その顔面には気味の悪いニタニタした笑みが張り付いている。
ついに計画も最終段階に進んだ。
シャイニング・ウィザードが現れた時は心臓が止まるかと思ったが、まさか今回の宣戦布告を後押しされるとは……。
ハグトーレからしても予想外だった。
事態はかなり好都合な方向に傾いている。
自分でも怖いくらいだ。
(ぐふふ……!)
しかし、この計画が成功した暁には、自分はさらなる名誉と立場を得る。
もちろん金も。
近くない将来自分が手に入れるものを想像し、ハグトーレは笑い声を漏らす。
正直、かなり気持ち悪かった。
小太りなだらしない体格と表情のせいで、見た目は完全に小物の悪役である。
まぁ根っからしてその通りなので、反論のしようもないのだが。
「………ったく、堪んねぇな……」
「どこへ行っていた」
「イナズマを撒いてたんすよ。
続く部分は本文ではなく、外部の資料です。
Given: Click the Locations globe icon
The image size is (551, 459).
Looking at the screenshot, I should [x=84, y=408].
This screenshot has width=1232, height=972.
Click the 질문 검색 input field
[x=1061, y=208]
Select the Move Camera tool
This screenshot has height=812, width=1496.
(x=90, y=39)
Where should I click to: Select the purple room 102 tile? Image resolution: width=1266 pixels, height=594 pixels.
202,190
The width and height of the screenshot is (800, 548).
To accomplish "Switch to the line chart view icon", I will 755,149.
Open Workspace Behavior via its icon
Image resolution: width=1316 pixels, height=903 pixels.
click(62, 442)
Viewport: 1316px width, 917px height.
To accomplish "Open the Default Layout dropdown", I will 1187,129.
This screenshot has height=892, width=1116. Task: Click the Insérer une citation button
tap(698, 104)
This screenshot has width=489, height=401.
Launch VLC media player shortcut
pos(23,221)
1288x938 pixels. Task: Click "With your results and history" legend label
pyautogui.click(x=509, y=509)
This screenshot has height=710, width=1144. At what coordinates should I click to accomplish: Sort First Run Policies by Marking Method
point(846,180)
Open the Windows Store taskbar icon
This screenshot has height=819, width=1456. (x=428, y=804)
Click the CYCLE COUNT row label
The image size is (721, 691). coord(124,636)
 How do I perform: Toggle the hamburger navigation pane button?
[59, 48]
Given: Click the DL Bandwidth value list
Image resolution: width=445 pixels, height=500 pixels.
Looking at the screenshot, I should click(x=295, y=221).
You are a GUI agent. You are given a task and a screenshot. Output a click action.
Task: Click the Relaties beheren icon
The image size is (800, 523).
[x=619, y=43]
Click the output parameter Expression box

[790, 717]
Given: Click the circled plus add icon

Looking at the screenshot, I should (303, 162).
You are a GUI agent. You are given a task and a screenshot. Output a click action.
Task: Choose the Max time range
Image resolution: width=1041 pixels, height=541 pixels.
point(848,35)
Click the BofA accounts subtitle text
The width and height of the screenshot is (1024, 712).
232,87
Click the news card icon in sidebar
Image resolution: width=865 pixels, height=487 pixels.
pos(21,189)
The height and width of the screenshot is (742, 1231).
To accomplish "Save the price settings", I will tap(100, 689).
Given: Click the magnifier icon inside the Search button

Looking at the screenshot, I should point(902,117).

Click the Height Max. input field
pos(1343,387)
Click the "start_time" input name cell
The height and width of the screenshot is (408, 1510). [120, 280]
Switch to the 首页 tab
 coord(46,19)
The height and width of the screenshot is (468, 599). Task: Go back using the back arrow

旦那、あいつ薄々気づいてるぜ?」
会議室に戻ってきたのはガルバンだった。
気疲れした表情の彼をハグトーレは笑い飛ばす。
「放っておけ。今更どうする事も出来まい」
「そうですかねぇ……」
ガルバンは後頭部を掻きつつ、チラリと隣に佇む無表情の少女に目を向ける。
相変わらずピクリとも動かず、何を考えているか見当もつかない。
「本当に大丈夫なんすか?こいつ」
「お前は雇い主に従っていろ。払った前払いの料金……忘れた訳ではあるまい?」
「へいへい」
ハグトーレから渡された前報酬は、相場の約五倍近かった。
口止め料など諸々も含めてとの事だったが、この破格の対応にガルバンは即座に乗った。
もちろん最後まで従い、計画を成功させてこそ残りの報酬が支払われるので、今さら裏切るつもりなど毛頭ないのだが……。
今度はスクリーンの向こう側………照明が落とす影に視線を向けた。
そこにはいつの間にか、六人の人間が佇んでいた。
……果たして本当に人間なのだろうか?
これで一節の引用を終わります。